WORK TO BE COMPLETED: Repeat the records below word for word, including every line.

---- THE DATA

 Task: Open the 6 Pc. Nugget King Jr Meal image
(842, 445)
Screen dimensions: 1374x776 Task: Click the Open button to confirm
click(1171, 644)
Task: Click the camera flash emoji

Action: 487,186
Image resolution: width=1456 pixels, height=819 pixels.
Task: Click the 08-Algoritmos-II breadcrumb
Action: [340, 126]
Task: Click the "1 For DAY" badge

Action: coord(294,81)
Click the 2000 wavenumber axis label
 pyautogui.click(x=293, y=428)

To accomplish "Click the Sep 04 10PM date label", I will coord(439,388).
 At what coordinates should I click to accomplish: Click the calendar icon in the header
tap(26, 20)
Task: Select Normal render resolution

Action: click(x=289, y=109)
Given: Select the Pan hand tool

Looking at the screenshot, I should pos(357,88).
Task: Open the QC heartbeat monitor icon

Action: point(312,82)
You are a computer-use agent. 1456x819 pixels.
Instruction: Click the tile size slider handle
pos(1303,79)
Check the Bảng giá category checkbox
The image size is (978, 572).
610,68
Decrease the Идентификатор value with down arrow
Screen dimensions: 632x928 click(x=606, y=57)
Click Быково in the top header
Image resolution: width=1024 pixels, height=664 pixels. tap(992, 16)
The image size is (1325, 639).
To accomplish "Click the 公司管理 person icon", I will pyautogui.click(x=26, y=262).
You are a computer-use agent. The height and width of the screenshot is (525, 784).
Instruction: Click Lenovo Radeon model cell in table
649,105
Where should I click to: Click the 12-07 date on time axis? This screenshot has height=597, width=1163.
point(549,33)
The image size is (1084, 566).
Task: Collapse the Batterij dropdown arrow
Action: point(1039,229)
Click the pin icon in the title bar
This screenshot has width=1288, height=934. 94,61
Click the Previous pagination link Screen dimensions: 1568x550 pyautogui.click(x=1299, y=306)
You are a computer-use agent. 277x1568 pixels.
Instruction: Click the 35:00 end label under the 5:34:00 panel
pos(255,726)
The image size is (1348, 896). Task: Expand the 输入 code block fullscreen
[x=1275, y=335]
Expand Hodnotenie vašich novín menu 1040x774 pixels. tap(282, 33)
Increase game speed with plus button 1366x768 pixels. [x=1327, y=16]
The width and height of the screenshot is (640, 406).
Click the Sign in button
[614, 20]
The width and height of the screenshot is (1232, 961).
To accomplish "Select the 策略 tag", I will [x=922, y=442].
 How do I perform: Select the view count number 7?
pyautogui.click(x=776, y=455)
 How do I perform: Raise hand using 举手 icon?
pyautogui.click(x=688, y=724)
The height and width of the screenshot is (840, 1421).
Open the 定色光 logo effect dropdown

--------

ANSWER IN FULL:
 Task: Open the 6 Pc. Nugget King Jr Meal image
(842, 445)
Screen dimensions: 1374x776 Task: Click the Open button to confirm
click(1171, 644)
Task: Click the camera flash emoji

Action: 487,186
Image resolution: width=1456 pixels, height=819 pixels.
Task: Click the 08-Algoritmos-II breadcrumb
Action: [340, 126]
Task: Click the "1 For DAY" badge

Action: coord(294,81)
Click the 2000 wavenumber axis label
 pyautogui.click(x=293, y=428)

To accomplish "Click the Sep 04 10PM date label", I will coord(439,388).
 At what coordinates should I click to accomplish: Click the calendar icon in the header
tap(26, 20)
Task: Select Normal render resolution

Action: click(x=289, y=109)
Given: Select the Pan hand tool

Looking at the screenshot, I should pos(357,88).
Task: Open the QC heartbeat monitor icon

Action: point(312,82)
You are a computer-use agent. 1456x819 pixels.
Instruction: Click the tile size slider handle
pos(1303,79)
Check the Bảng giá category checkbox
The image size is (978, 572).
610,68
Decrease the Идентификатор value with down arrow
Screen dimensions: 632x928 click(x=606, y=57)
Click Быково in the top header
Image resolution: width=1024 pixels, height=664 pixels. tap(992, 16)
The image size is (1325, 639).
To accomplish "Click the 公司管理 person icon", I will pyautogui.click(x=26, y=262).
You are a computer-use agent. The height and width of the screenshot is (525, 784).
Instruction: Click Lenovo Radeon model cell in table
649,105
Where should I click to: Click the 12-07 date on time axis? This screenshot has height=597, width=1163.
point(549,33)
The image size is (1084, 566).
Task: Collapse the Batterij dropdown arrow
Action: point(1039,229)
Click the pin icon in the title bar
This screenshot has width=1288, height=934. 94,61
Click the Previous pagination link Screen dimensions: 1568x550 pyautogui.click(x=1299, y=306)
You are a computer-use agent. 277x1568 pixels.
Instruction: Click the 35:00 end label under the 5:34:00 panel
pos(255,726)
The image size is (1348, 896). Task: Expand the 输入 code block fullscreen
[x=1275, y=335]
Expand Hodnotenie vašich novín menu 1040x774 pixels. tap(282, 33)
Increase game speed with plus button 1366x768 pixels. [x=1327, y=16]
The width and height of the screenshot is (640, 406).
Click the Sign in button
[614, 20]
The width and height of the screenshot is (1232, 961).
To accomplish "Select the 策略 tag", I will [x=922, y=442].
 How do I perform: Select the view count number 7?
pyautogui.click(x=776, y=455)
 How do I perform: Raise hand using 举手 icon?
pyautogui.click(x=688, y=724)
The height and width of the screenshot is (840, 1421).
Open the 定色光 logo effect dropdown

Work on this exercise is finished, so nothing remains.